I've had that tip-of-the-tongue feeling for the last several days, and I can't shake it.
And I can't spit it out either.
I have things I feel like I want to say. And there are things I feel like I NEED to say, but everytime I come close to saying them, I can't find the words...I don't know how to say it right. Maybe I'm not ready to say it?
But here's some of the things that have been bouncing around in my head but just aren't quite well-formed enough to come out for real:
1. I'm drowning in memories. I don't know why. It's like my brain is trying to punish me...I keep thinking of things that I DO NOT want to think about...things that make me cringe and blush. Stupid things that happened or how things were or things I said...the moments that just make me want to pull an Alex Mack and turn into a blob and disappear. They're taking over my brain. And every time a thought comes up, my brain goes into panic mode. I mentally scream and try to drown it out and not think about it, but I can't. I wish I could just cut out those parts of my brain so I could SLEEP for once.

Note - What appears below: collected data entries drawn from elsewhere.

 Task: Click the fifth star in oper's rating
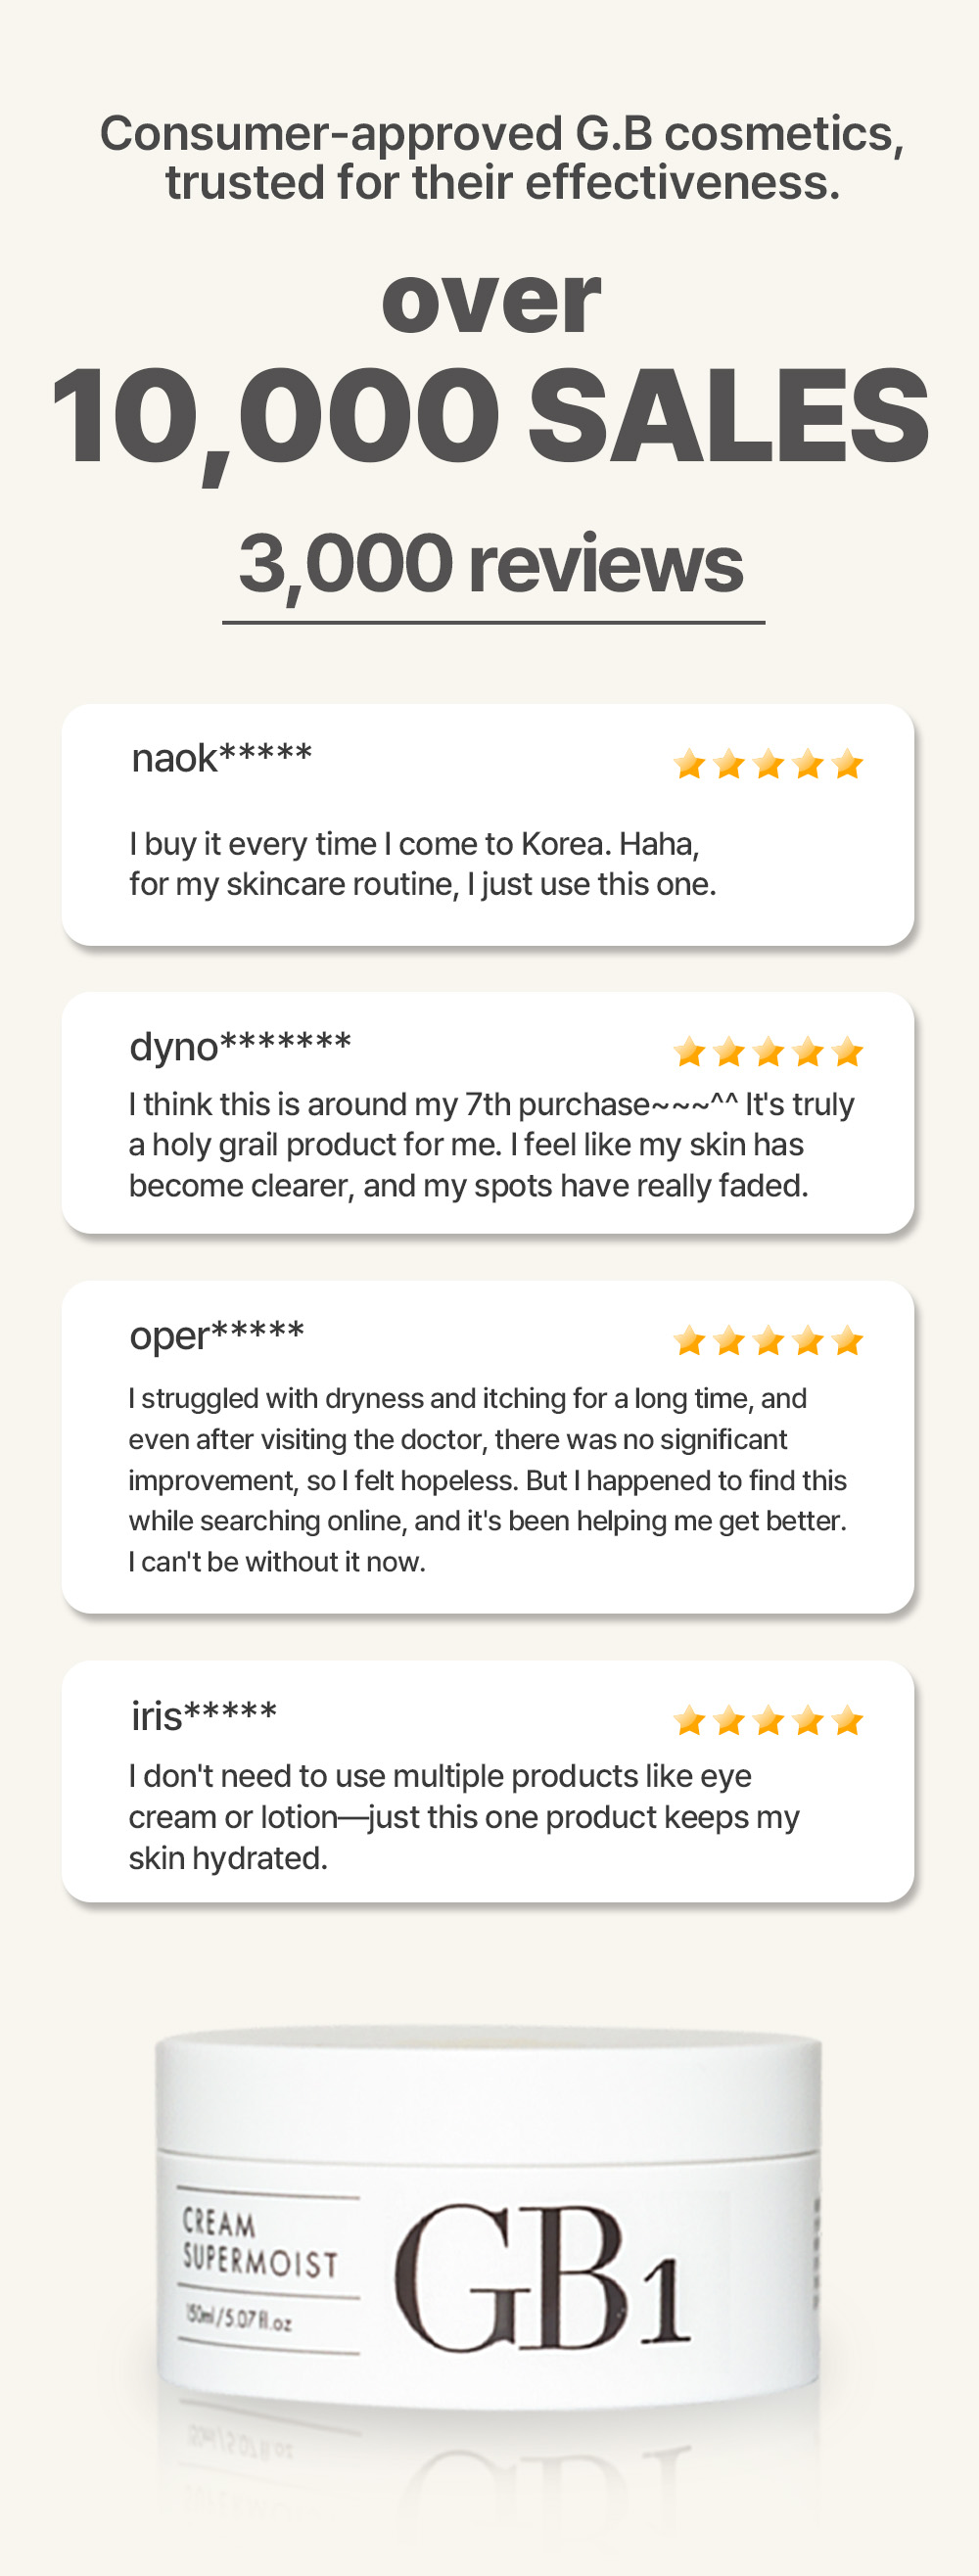click(x=847, y=1340)
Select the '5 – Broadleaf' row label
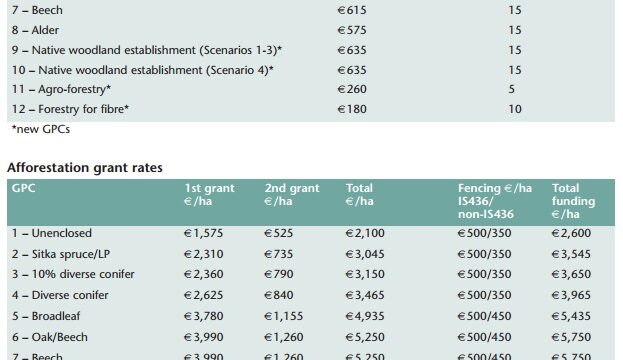Screen dimensions: 623x360 point(46,316)
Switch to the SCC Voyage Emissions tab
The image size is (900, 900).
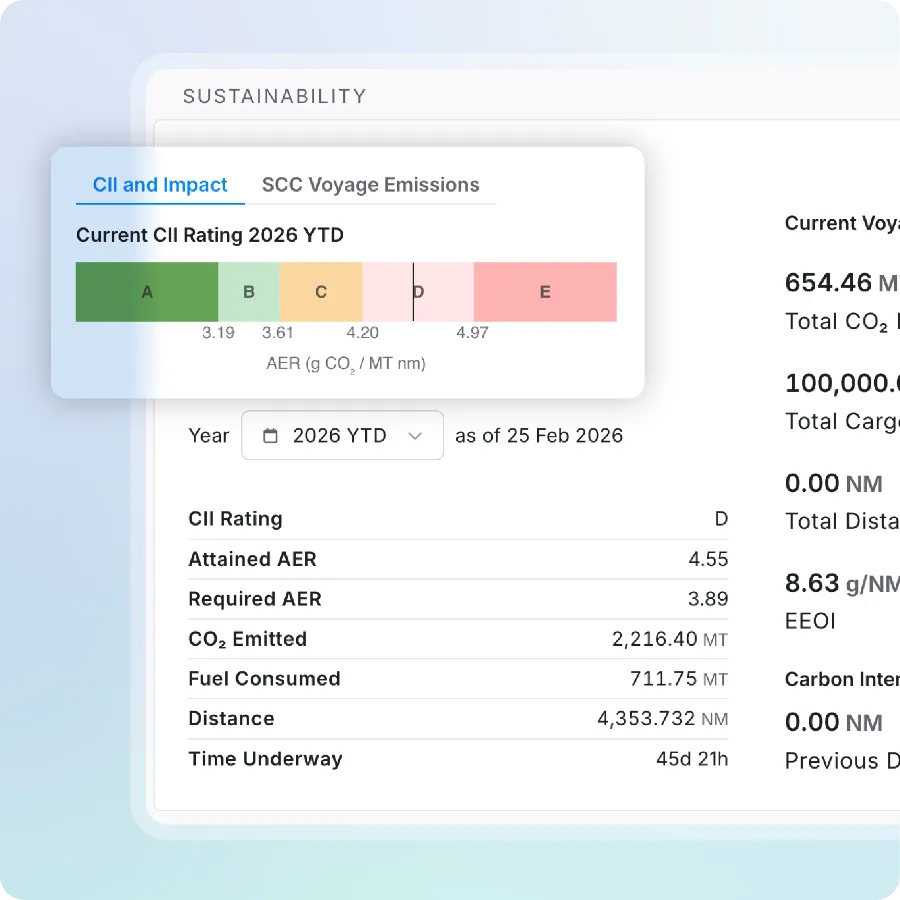pos(370,184)
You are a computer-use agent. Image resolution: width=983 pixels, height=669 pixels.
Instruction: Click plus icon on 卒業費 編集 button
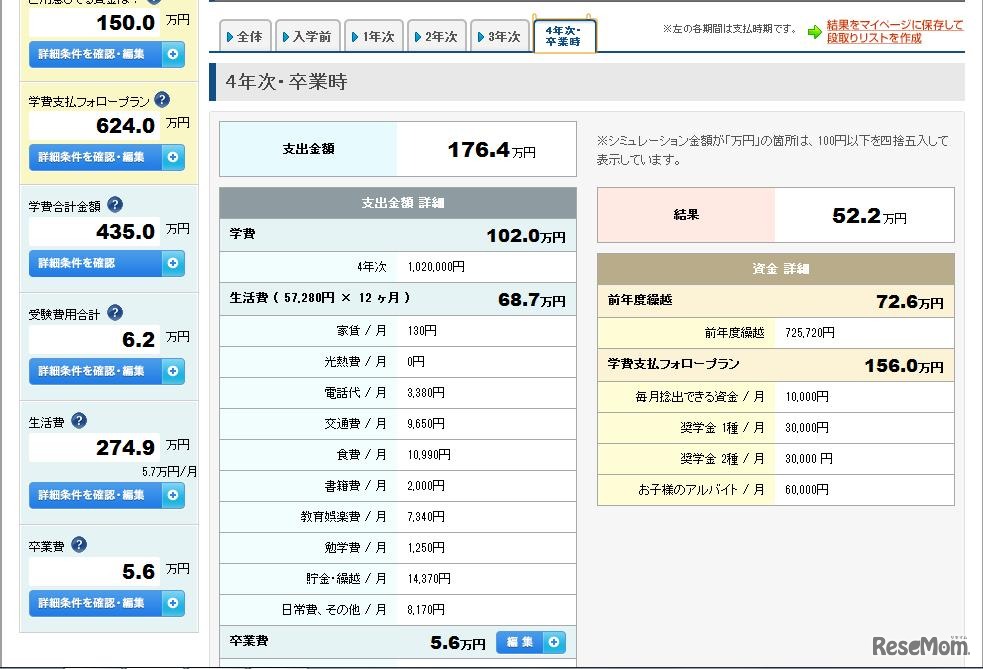[555, 642]
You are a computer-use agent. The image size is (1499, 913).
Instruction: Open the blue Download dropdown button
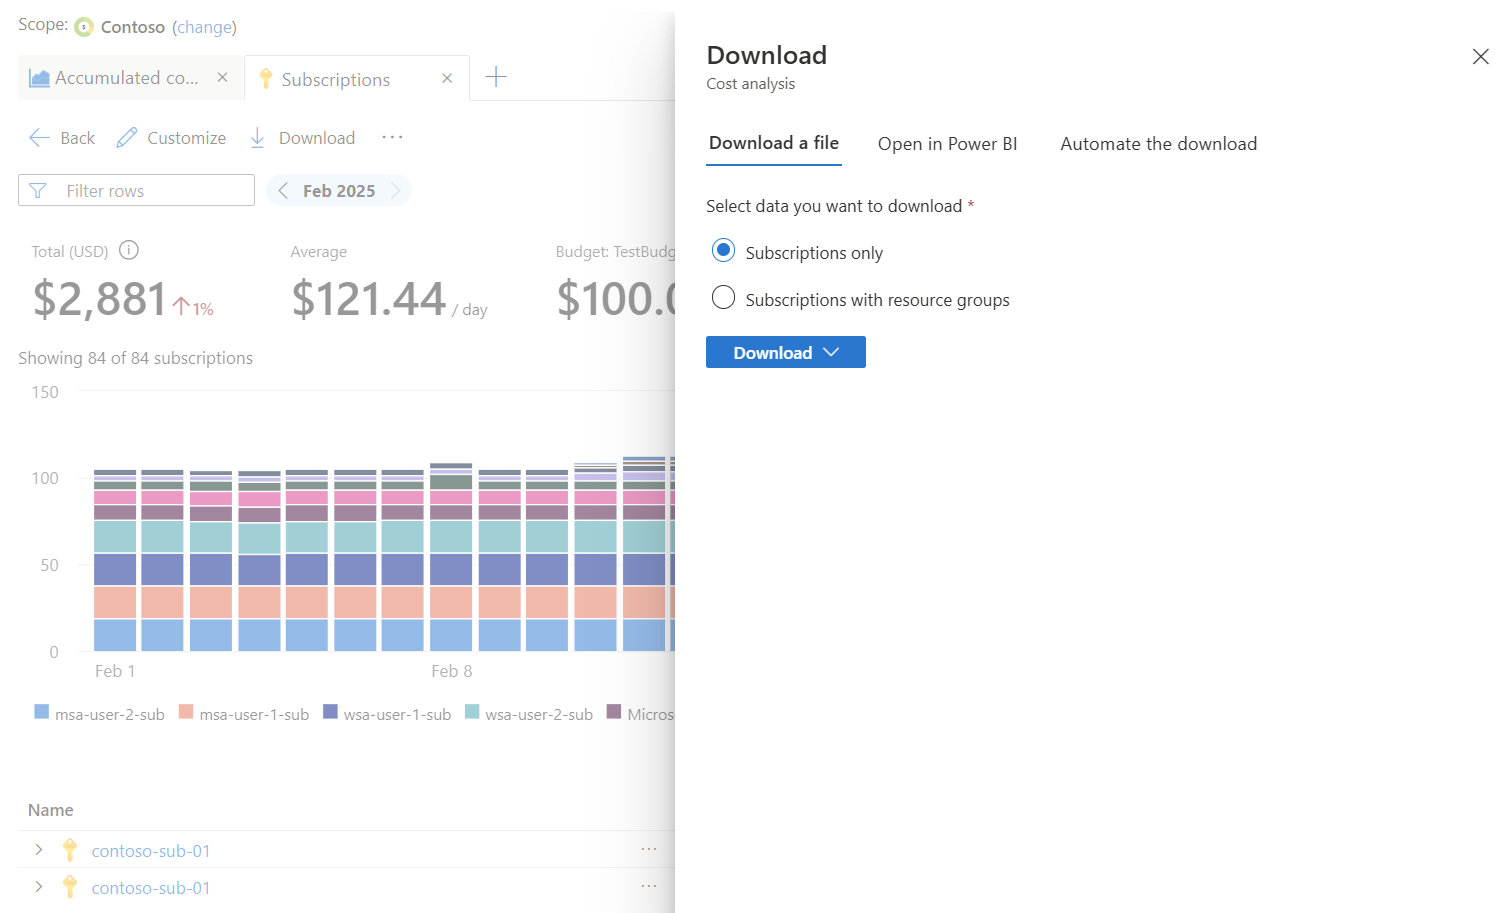[x=785, y=352]
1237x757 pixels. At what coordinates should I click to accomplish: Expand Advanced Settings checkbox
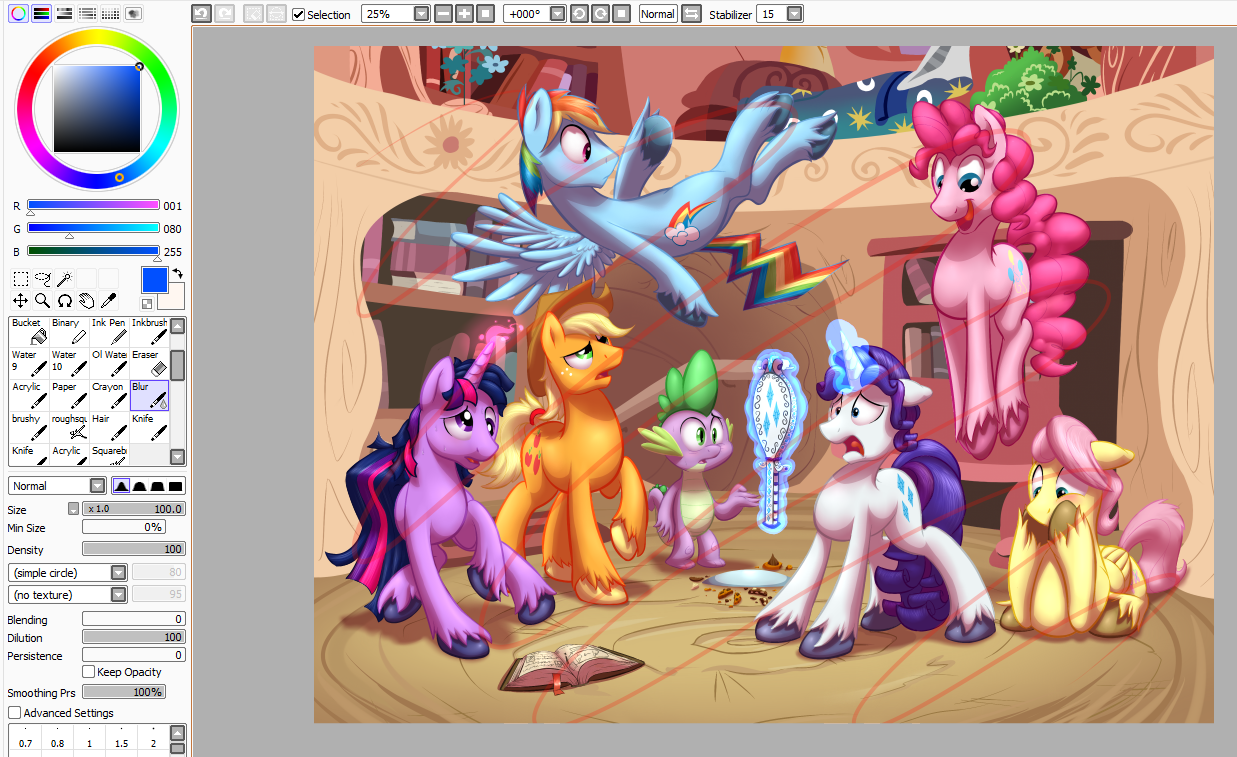(x=15, y=713)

2. You are who you are. You are who you are, and you can't really change it. I mean...you have differenct facets and I guess you can CHOOSE to be someone else, but people will always see you how they want to, and you CAN'T control that. So you shouldn't try to be someone else. Or compare yourself to someone you can't be. Even if other people like them better.
3. I want to write a book. Two years ago, I don't think I could have admitted that to ANYONE. So I guess that's step. I know what I want it to be about. But I don't know exactly how it's going to work. And I don't know if I can do it. I don't know if I have what it takes. When I think about it, it seriously makes my stomach drop. When I try to plan it, I get frustrated and tangled in the details. I know I'm not READY to write it yet...and I will only be able to do it when it comes. And I guess that's part of what's frustrating. It worries me, but I can't DO anything about it. I have some growing to do. If I can do it at all. It just scares me so much...that I've had this dream for so long and I don't know if it can ever really happen. I don't know HOW to write a book. I don't know HOW...to...It's like the difference between looking at art and painting a picture. I can analyze til the cows come home, but that doesn't mean I can actually CREATE something. ...And it's kind of what I'm basing a lot of my life on...Something I may or may not even be able to do. It...scares me beyond belief.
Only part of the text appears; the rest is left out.